The director biographies on pages 7 to 8 describe each nominee’s experience, qualifications, attributes and skills that led the Board to conclude that he should continue to serve as a member of our Board. Our Board believes that each of the nominees has realized significant professional and personal achievements, and possesses the background, talents and experience that are necessary for the Company’s success and the creation of stockholder value.

Board Meetings and Attendance

During the fiscal year ended December 31, 2012, which we refer to as fiscal 2012, our Board met six times (including two special meetings) and acted by unanimous written consent in lieu of a meeting three times. During fiscal 2012, the Audit Committee held six regular meetings and did not act by unanimous written consent in lieu of a meeting; the Compensation Committee held two regular meetings and acted by unanimous written consent in lieu of a meeting once; and the Nominating Committee acted by unanimous written consent in lieu of a meeting once. Each of our directors attended at least 75% of the aggregate of the total number of meetings of the Board and of the Board committees of which he was a member during fiscal 2012, except for Mr. Holt.

Director Attendance at Annual Meeting of Stockholders

We do not have a formal policy regarding directors’ attendance at annual meetings, but all of our directors are encouraged to attend our annual meetings. Of our eight directors, seven attended our 2012 annual meeting of stockholders.

 

-12-


Table of Contents

Board Leadership Structure

Mr. Stone has served as Chairman of the Board of Directors and Chief Executive Officer since our inception in 1986, and the provisions of the Stockholders Agreement require that so long as Mr. Stone is a member of our Board and the Chief Executive Officer of the Company, he shall serve as Chairman of the Board. This Board leadership structure is commonly utilized by public companies in the United States, and we believe that this leadership structure has been effective for us. Having one person serve as both Chief Executive Officer and Chairman of the Board shows our employees, customers and other constituencies that we are under strong leadership, with a single person setting the tone and having primary responsibility for managing our operations. We also believe that this leadership structure eliminates the potential for duplication of efforts and inconsistent actions and facilitates open communication between management and our Board. We do not have a lead independent director. We recognize that different board leadership structures may be appropriate for companies with different histories or varying equity ownership structures and percentages. However, we believe our current leadership structure remains the optimal board leadership structure for us.

Board Committees

Our Board directs the management of our business and affairs, as provided by Delaware law, and conducts its business through meetings of the Board and three standing committees: the Audit Committee, the Compensation Committee and the Nominating Committee, each of which operates under a charter that has been approved by our Board.
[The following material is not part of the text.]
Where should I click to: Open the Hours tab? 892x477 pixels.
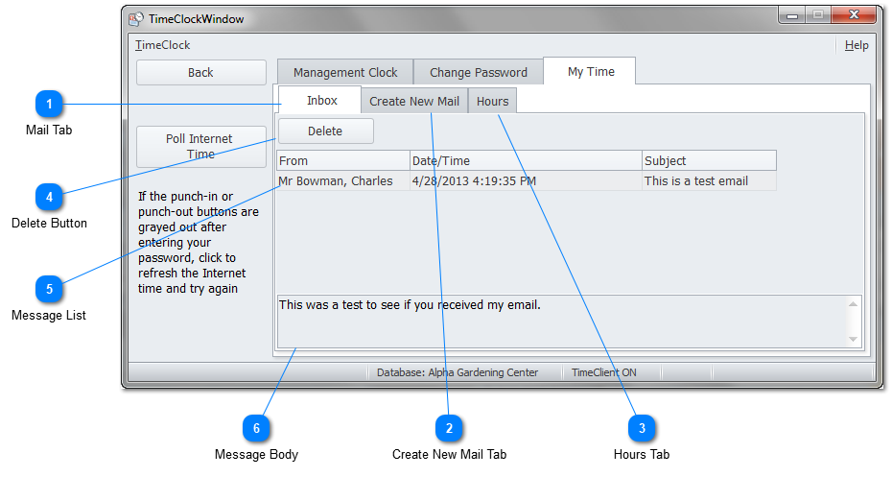[x=493, y=101]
Each committee’s charter is posted on our website, at http://investor.ssctech.com/governance.cfm. In addition, from time to time, special committees may be established under the direction of the Board to address specific issues. The table below shows current membership and indicates the chairperson (*) for each of the standing Board committees.

 

Audit

 

Compensation

 

Nominating

William A. Etherington*

  Claudius (Bud) E. Watts IV*   Claudius (Bud) E. Watts IV*

Jonathan E. Michael

  William A. Etherington   Allan M. Holt

David A. Varsano

  Allan M. Holt  

The provisions of the Stockholders Agreement provide Carlyle with the right to designate the chairperson of any committee of the Board.
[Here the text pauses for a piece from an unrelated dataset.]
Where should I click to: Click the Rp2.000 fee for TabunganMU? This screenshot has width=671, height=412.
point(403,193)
Our Board has determined that all of the members of each of the Board’s three standing committees are independent as defined under the rules of NASDAQ, including, in the case of all members of the Audit Committee, the independence requirements contemplated by Rule 10A-3 under the Securities Exchange Act of 1934, as amended, or Exchange Act.

Audit Committee

Our Audit Committee assists our Board in its oversight of the Company’s accounting and financial reporting processes and the audits of the Company’s financial statements. Our Audit Committee’s responsibilities, as set forth in its charter, include:

 

   

appointing, evaluating, retaining and, when necessary, terminating the engagement of our independent registered public accounting firm;

 

   

overseeing and assessing the independence of our independent registered public accounting firm;

 

-13-


Table of Contents
   

setting the compensation of our independent registered public accounting firm and preapproving all audit services to be provided to the Company;

 

   

overseeing the work of our independent registered public accounting firm, including through the receipt and consideration of reports from such firm;

 

   

reviewing and discussing with management and the independent registered public accounting firm our annual and quarterly financial statements and related disclosures before such financial statements are filed with the SEC;

 

   

preparing an annual report for inclusion where necessary in the proxy statement of the Company relating to its annual meeting of security holders;

 

   

directing the independent registered public accounting firm to use its best efforts to perform all reviews of interim financial information prior to disclosure by the Company;

 

   

coordinating our Board’s oversight of internal control over financial reporting, disclosure controls and procedures and our code of business conduct and ethics;

 

   

overseeing our risk assessment and risk management policies;

 

   

discussing the Company’s policies with respect to risk assessment and risk management;

 

   

discussing generally the type and presentation of information to be disclosed in the Company’s earnings press releases, as well as financial information and earnings guidance provided to analysts, rating agencies and others;

 

   

establishing procedures for the receipt, retention and treatment of complaints received by the Company regarding accounting, internal accounting controls or audit matters and the confidential, anonymous submission by employees of the Company of concerns regarding questionable accounting or auditing matters;

 

   

reviewing the Company’s policies and procedures for reviewing and approving or ratifying “related person transactions” and conducting appropriate review and oversight of all related person transactions for potential conflict of interest situations; and

 

   

preparing the Audit Committee report required by SEC rules, which is included on pages 20-21 of this proxy statement.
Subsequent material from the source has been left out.